- **What to do**: Retype, word for word, only the lines from the one with "Auto placevi (295, 137)" through the last line of the data below.

- **The data**:
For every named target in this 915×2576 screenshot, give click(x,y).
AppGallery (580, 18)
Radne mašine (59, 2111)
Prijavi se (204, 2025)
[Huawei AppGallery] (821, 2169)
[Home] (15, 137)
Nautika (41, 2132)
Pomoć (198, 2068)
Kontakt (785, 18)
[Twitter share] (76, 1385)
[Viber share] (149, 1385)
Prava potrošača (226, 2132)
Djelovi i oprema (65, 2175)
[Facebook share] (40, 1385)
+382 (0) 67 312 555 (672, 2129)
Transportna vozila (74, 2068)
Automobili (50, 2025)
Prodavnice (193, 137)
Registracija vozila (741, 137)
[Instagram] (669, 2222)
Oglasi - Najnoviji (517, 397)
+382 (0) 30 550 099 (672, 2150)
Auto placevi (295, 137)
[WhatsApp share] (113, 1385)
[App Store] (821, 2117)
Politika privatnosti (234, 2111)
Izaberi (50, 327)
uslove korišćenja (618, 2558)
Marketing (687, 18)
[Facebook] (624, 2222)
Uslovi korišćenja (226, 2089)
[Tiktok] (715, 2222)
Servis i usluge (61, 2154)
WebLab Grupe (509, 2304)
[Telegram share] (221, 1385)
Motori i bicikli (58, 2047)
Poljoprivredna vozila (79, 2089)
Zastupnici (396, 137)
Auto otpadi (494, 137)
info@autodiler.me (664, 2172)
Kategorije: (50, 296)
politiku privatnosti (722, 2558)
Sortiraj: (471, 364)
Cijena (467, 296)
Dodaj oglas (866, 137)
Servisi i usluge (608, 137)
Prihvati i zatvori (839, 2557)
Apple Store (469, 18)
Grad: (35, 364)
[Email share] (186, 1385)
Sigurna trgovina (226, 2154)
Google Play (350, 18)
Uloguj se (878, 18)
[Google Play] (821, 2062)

- **Task answer**:
Auto placevi (295, 137)
[WhatsApp share] (113, 1385)
[App Store] (821, 2117)
Politika privatnosti (234, 2111)
Izaberi (50, 327)
uslove korišćenja (618, 2558)
Marketing (687, 18)
[Facebook] (624, 2222)
Uslovi korišćenja (226, 2089)
[Tiktok] (715, 2222)
Servis i usluge (61, 2154)
WebLab Grupe (509, 2304)
[Telegram share] (221, 1385)
Motori i bicikli (58, 2047)
Poljoprivredna vozila (79, 2089)
Zastupnici (396, 137)
Auto otpadi (494, 137)
info@autodiler.me (664, 2172)
Kategorije: (50, 296)
politiku privatnosti (722, 2558)
Sortiraj: (471, 364)
Cijena (467, 296)
Dodaj oglas (866, 137)
Servisi i usluge (608, 137)
Prihvati i zatvori (839, 2557)
Apple Store (469, 18)
Grad: (35, 364)
[Email share] (186, 1385)
Sigurna trgovina (226, 2154)
Google Play (350, 18)
Uloguj se (878, 18)
[Google Play] (821, 2062)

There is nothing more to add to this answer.